TEXT SHOWN.
Collecting Data from JSON 
---------------------------------------

Problem
------------
You want to read a JSON file/object.

Solution
------------
The simplest way to do this is by using requests and the JSON library.

In [1]:
# Install and import all the necessary libraries
import requests
import json

In [2]:
# Extracting text from JSON file

#json from "https://quotes.rest/qod.json"
r = requests.get("https://quotes.rest/qod.json")#http response
res = r.json()#fetching json 
print(json.dumps(res, indent = 4))#json dump string  indent is 4 means 4 spaces 

# Note :
# From the Docs :
# If indent is a non-negative integer or string, then JSON array elements 
# and object members will be pretty-printed with that indent level. 
# An indent level of 0, negative, or "" will only insert newlines.

# None (the default) selects the most compact representation. 
# Using a positive integer indent indents that many spaces per level. 
# If indent is a string (such as "\t"), that string is used to indent 
# each level.

{
    "success": {
        "total": 1
    },
    "contents": {
        "quotes": [
            {
                "quote": "He who is not courageous enough to take risks will accomplish nothing in life.",
                "length": "78",
                "author": "Mohamad Ali",
                "tags": [
                    "courage",
                    "inspire",
                    "risk"

BRIEF 1.
From the JSON tutorial, return the passage between "# None (the" and "# each level.", inclusive, with no changes.
BRIEF 2.
Retype the lines of the records between the lines holding "Locate an element on the screen. This" and "page-title: PROGRAM LIBRARY", inclusive, word for word, and leave the pictures out of your answer.
The records that follow are unrelated to the JSON tutorial.

DATA LISTING.

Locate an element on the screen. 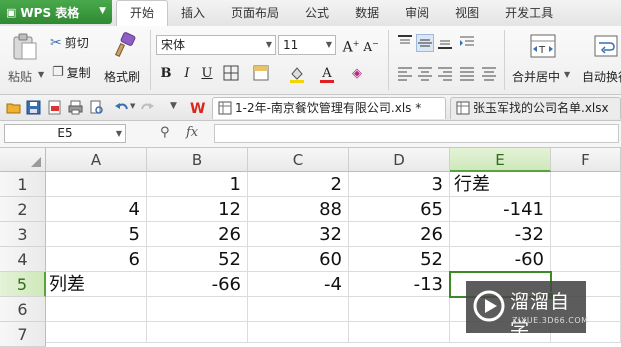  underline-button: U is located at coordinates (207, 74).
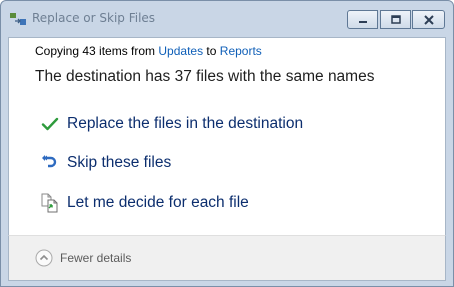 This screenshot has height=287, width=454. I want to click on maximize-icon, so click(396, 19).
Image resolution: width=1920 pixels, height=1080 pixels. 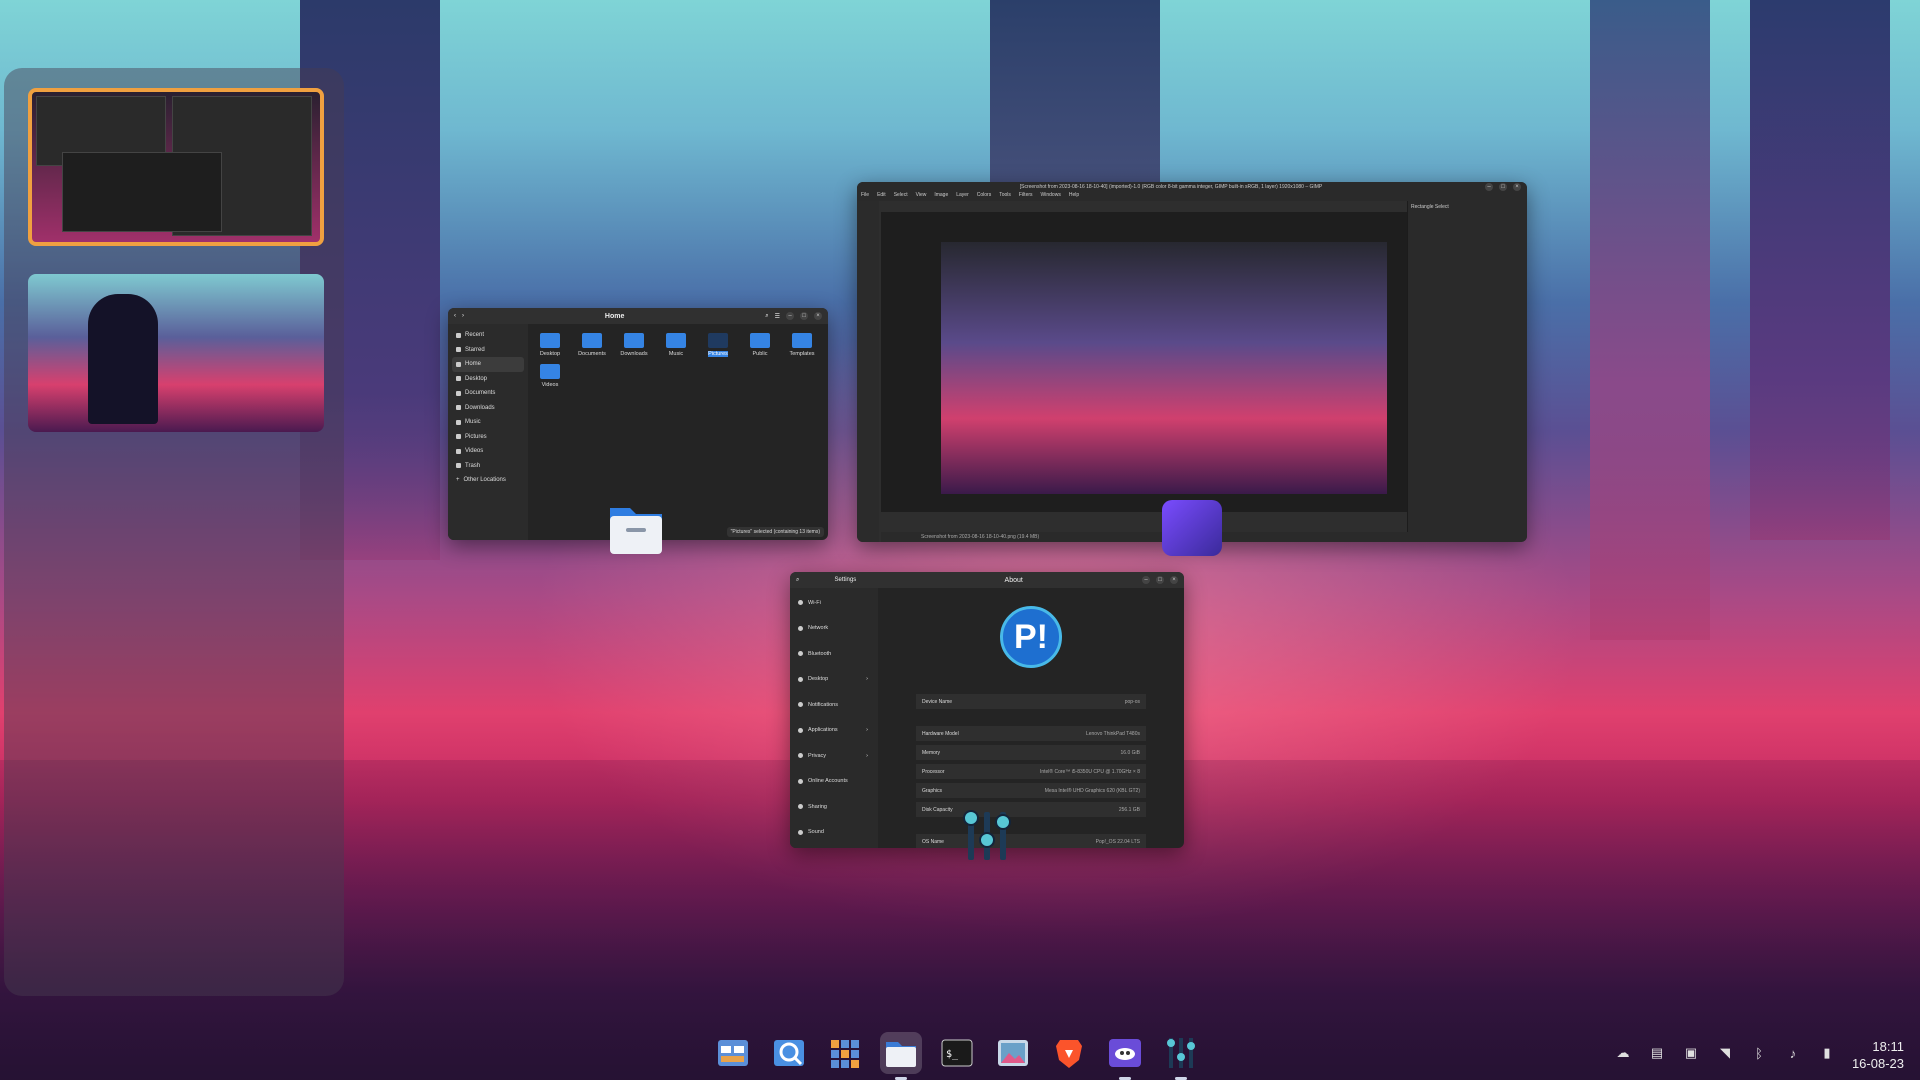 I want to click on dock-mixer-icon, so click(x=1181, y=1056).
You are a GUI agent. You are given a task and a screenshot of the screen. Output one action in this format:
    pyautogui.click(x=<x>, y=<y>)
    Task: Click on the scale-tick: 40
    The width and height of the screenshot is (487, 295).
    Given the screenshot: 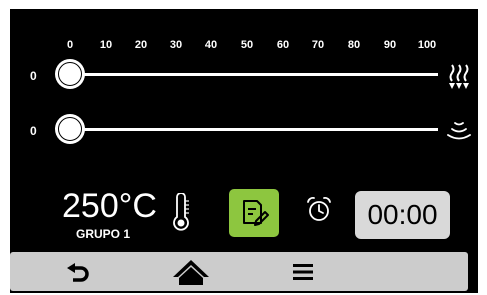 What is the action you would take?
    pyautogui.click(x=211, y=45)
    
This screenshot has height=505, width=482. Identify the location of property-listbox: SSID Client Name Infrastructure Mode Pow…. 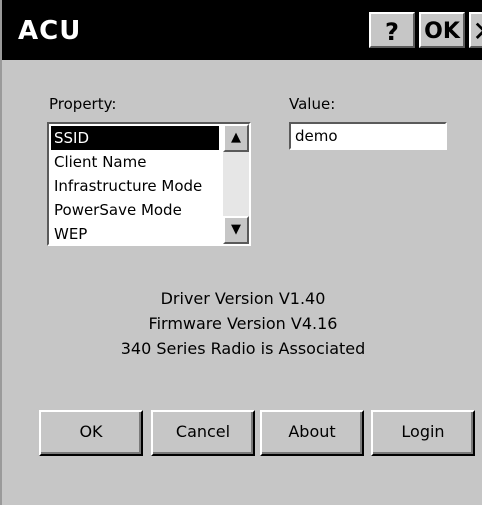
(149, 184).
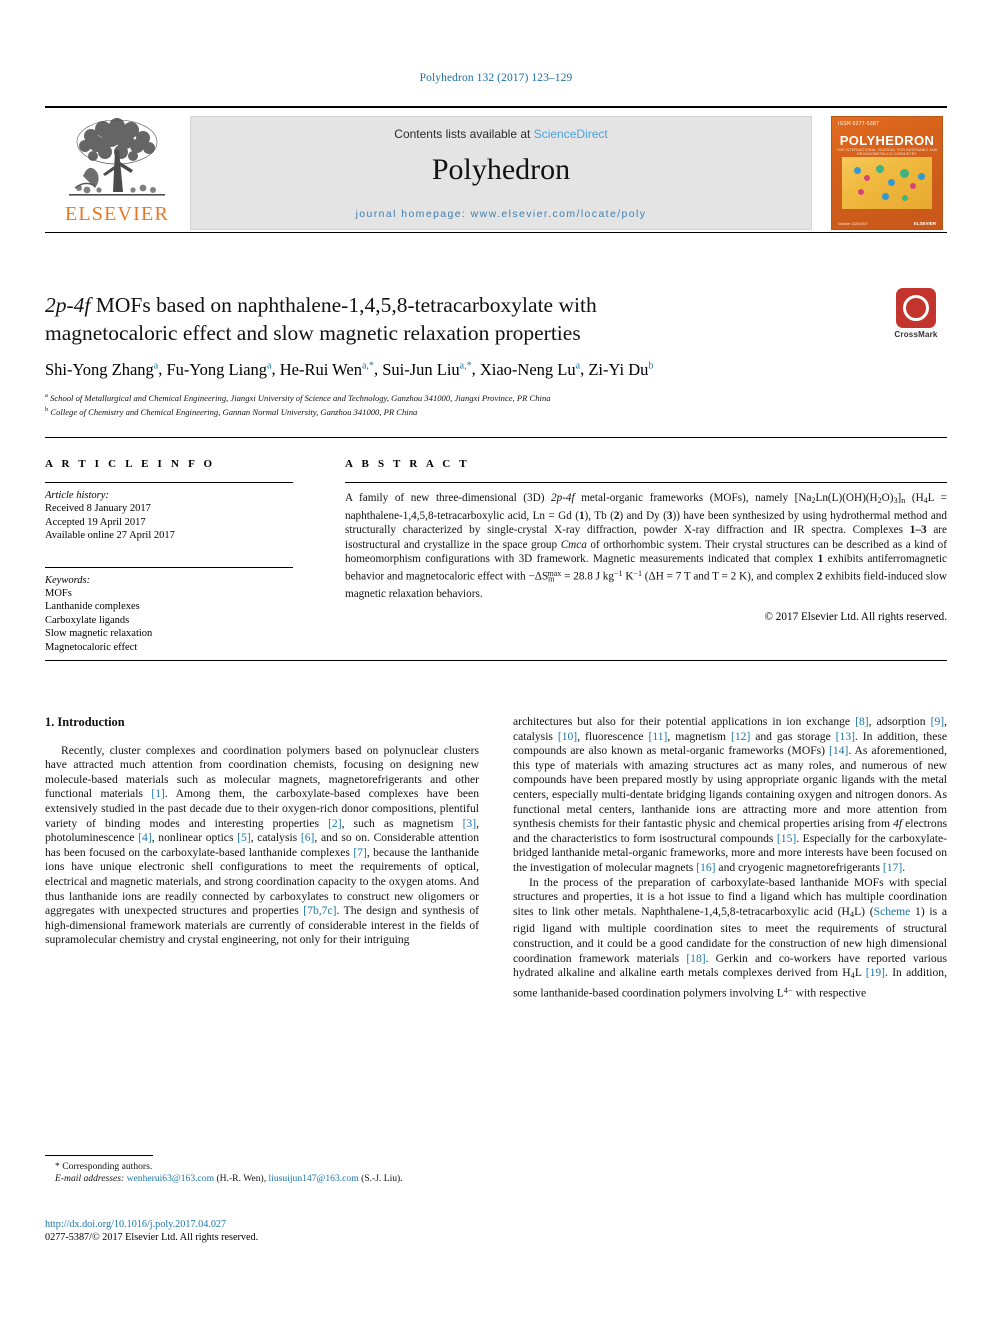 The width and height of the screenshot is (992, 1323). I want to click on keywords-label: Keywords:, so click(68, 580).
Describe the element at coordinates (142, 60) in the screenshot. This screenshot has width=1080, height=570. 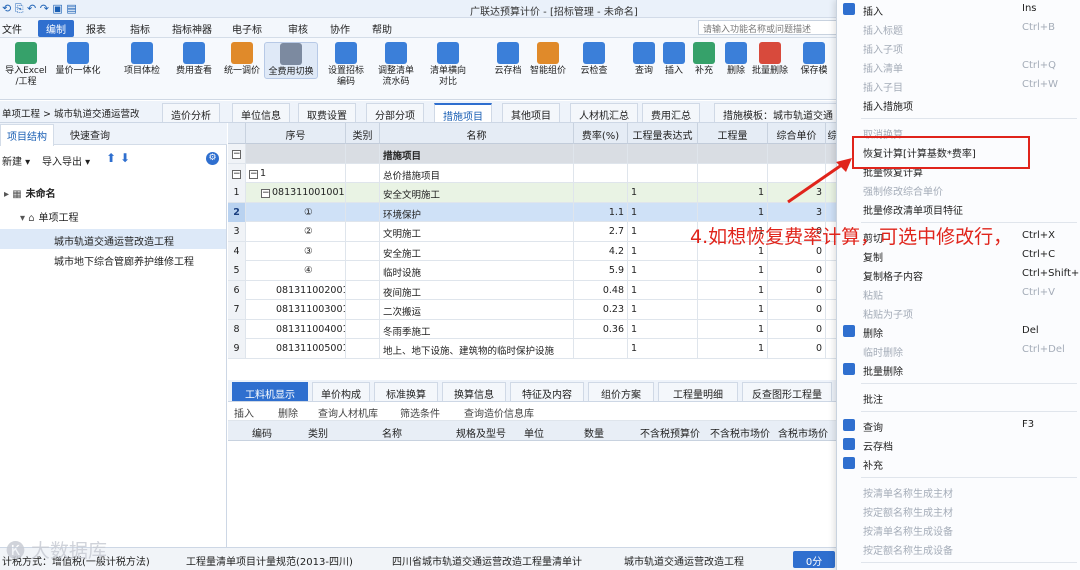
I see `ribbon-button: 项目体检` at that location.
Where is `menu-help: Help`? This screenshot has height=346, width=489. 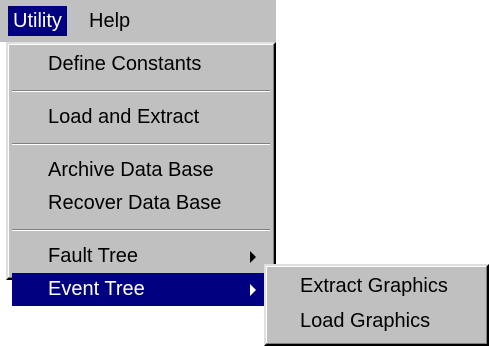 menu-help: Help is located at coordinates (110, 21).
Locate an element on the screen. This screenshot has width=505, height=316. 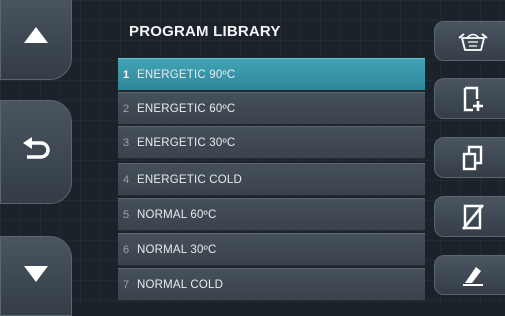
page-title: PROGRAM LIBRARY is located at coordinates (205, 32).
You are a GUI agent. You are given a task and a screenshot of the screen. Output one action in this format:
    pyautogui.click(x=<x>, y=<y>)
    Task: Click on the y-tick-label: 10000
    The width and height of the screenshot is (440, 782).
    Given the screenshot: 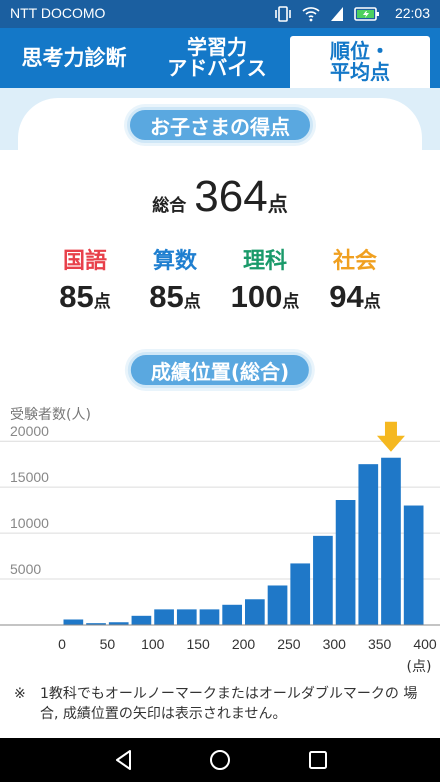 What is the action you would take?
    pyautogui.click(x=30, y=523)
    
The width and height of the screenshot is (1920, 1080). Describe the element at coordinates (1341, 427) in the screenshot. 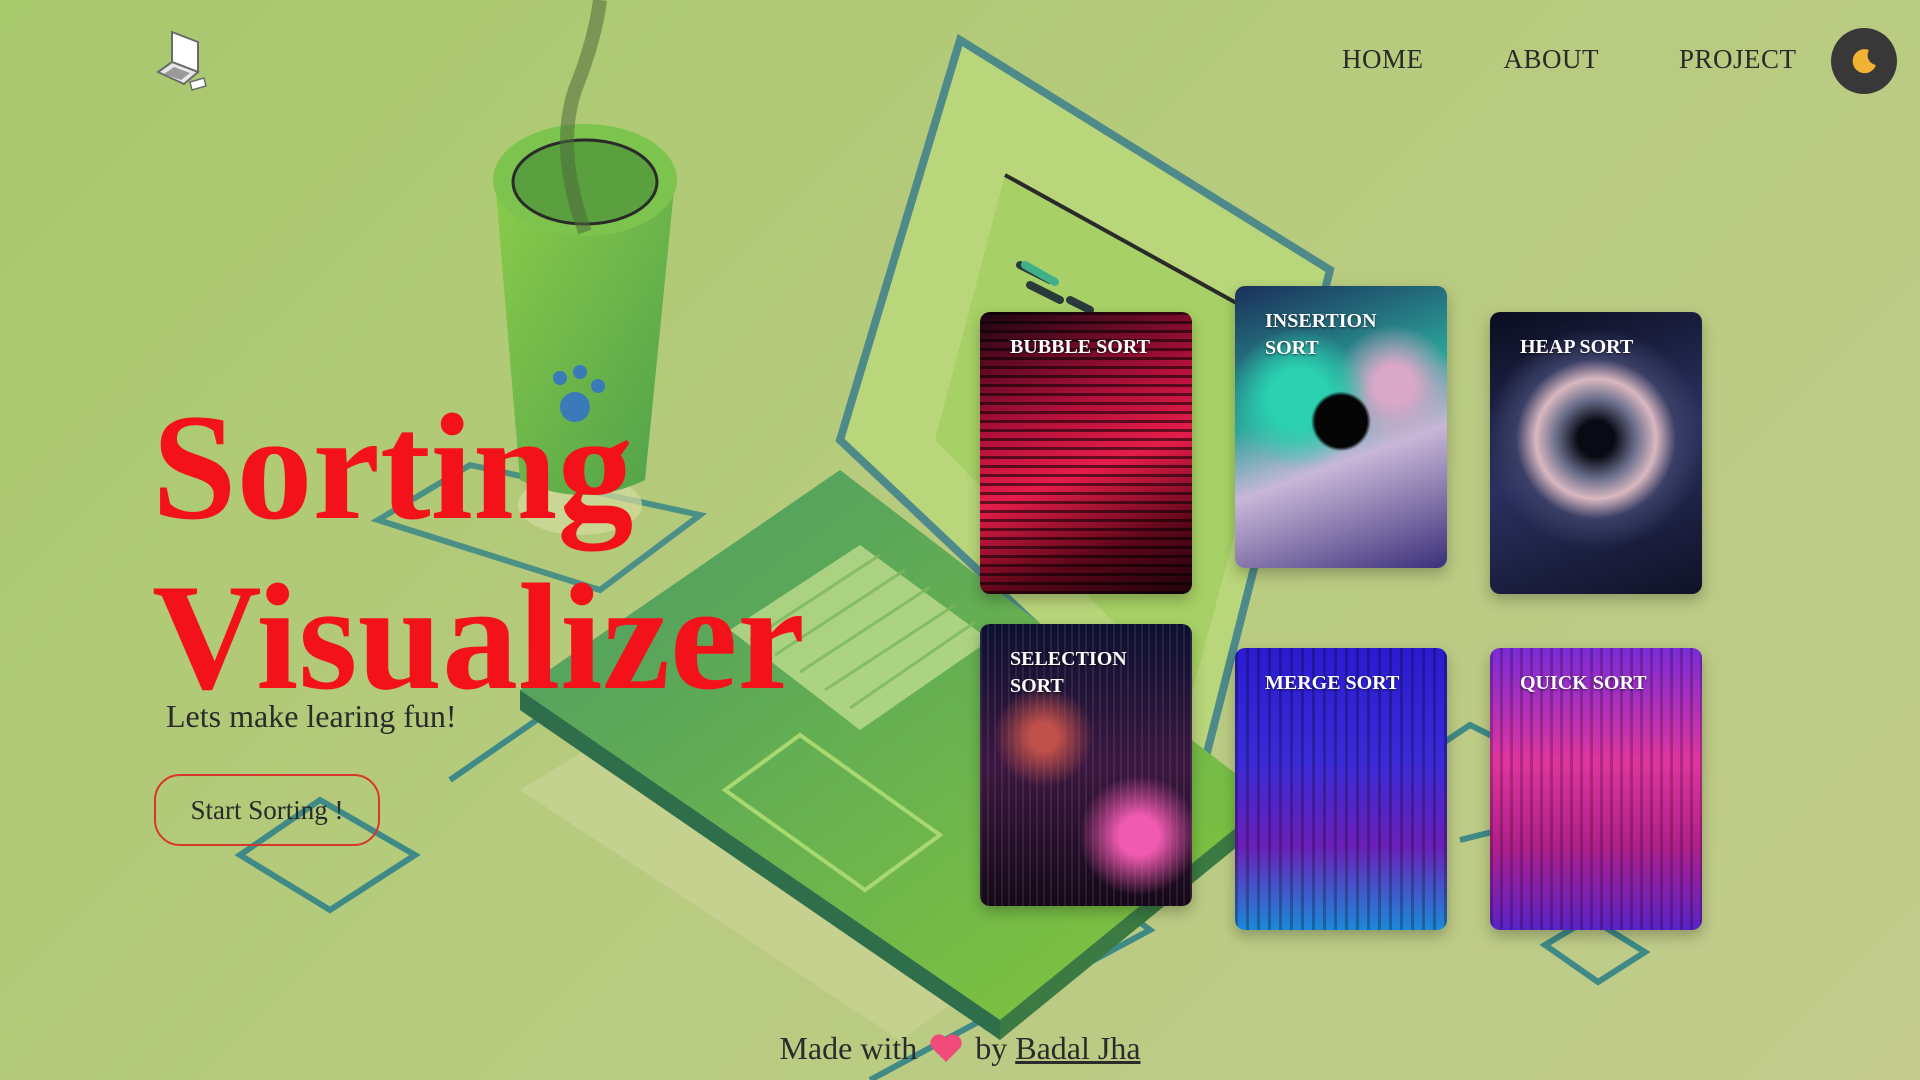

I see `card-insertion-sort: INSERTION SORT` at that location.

EXPECTED ANSWER 1.
# None (the default) selects the most compact representation. 
# Using a positive integer indent indents that many spaces per level. 
# If indent is a string (such as "\t"), that string is used to indent 
# each level.

EXPECTED ANSWER 2.
Locate an element on the screen. This screenshot has width=505, height=316. 
page-title: PROGRAM LIBRARY is located at coordinates (205, 32).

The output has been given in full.